ENTRIES PROVIDED Start Marker

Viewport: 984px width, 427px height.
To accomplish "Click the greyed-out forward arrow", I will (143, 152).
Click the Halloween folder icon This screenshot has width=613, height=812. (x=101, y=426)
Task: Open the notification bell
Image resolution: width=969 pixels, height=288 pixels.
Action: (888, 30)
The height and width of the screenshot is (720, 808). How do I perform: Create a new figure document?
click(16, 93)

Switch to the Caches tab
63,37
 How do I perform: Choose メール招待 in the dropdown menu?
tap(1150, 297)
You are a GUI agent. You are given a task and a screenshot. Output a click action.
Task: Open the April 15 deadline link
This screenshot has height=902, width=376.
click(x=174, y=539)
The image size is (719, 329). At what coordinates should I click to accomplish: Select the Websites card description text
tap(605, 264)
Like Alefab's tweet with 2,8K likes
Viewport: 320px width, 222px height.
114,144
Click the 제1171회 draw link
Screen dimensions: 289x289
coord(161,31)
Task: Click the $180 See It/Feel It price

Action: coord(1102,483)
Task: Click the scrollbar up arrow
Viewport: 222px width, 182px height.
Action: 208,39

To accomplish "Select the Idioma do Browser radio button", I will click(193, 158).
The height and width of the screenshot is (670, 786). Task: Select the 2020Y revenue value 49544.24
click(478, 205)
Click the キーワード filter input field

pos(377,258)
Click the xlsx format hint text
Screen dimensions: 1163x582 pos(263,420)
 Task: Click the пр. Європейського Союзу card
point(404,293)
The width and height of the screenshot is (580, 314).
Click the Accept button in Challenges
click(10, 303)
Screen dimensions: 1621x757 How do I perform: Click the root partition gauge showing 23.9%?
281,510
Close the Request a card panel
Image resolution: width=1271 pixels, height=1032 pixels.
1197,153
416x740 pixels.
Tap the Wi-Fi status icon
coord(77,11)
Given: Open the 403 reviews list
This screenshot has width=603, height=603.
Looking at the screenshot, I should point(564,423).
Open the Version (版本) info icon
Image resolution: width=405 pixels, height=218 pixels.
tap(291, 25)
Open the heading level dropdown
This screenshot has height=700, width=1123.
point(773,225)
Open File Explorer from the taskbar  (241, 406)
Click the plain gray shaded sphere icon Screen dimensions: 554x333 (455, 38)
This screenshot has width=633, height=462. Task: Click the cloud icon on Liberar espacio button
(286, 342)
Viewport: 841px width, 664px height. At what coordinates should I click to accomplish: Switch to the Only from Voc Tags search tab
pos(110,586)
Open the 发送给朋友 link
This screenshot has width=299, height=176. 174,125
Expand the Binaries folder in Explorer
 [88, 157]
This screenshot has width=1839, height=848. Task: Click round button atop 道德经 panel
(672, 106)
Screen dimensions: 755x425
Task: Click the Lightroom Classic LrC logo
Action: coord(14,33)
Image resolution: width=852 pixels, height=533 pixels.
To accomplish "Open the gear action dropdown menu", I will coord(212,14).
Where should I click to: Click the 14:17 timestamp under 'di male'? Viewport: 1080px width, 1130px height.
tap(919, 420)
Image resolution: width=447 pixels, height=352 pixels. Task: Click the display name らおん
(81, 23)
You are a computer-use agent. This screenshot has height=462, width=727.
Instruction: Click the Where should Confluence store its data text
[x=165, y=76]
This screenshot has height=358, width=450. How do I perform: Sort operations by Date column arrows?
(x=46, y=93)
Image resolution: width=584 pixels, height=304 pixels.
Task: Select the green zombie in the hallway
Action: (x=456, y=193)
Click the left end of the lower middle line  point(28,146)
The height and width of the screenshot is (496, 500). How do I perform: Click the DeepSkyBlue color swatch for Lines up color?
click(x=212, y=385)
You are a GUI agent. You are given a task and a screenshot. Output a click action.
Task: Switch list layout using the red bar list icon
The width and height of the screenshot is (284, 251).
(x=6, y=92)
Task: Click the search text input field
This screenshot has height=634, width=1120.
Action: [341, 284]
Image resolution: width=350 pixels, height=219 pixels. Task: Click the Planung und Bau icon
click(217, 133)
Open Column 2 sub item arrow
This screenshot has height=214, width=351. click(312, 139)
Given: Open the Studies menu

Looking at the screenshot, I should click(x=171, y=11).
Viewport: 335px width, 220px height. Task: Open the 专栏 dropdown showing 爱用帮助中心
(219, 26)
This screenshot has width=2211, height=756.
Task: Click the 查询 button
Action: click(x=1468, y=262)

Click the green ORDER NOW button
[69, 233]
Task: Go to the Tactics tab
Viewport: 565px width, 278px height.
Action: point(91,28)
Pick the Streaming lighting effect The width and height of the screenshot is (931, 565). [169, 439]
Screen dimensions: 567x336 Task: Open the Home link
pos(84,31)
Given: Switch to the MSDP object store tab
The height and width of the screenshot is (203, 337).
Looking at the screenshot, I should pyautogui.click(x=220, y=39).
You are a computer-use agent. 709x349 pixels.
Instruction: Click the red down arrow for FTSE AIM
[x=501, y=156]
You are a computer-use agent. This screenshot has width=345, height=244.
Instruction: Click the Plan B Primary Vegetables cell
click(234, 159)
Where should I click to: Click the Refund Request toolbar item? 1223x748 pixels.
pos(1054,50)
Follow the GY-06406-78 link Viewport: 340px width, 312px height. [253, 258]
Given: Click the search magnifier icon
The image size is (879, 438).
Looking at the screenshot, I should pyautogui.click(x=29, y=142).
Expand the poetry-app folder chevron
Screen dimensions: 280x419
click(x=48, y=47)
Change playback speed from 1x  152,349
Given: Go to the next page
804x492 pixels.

ENTRIES PROVIDED End Marker

**INSTRUCTIONS FOR THE TASK**
Filter the entries above down to the lines containing the word "will".

**YOUR RESPONSE**
To accomplish "Click the greyed-out forward arrow", I will (143, 152).
To accomplish "Select the Idioma do Browser radio button", I will click(193, 158).
To accomplish "Open the gear action dropdown menu", I will coord(212,14).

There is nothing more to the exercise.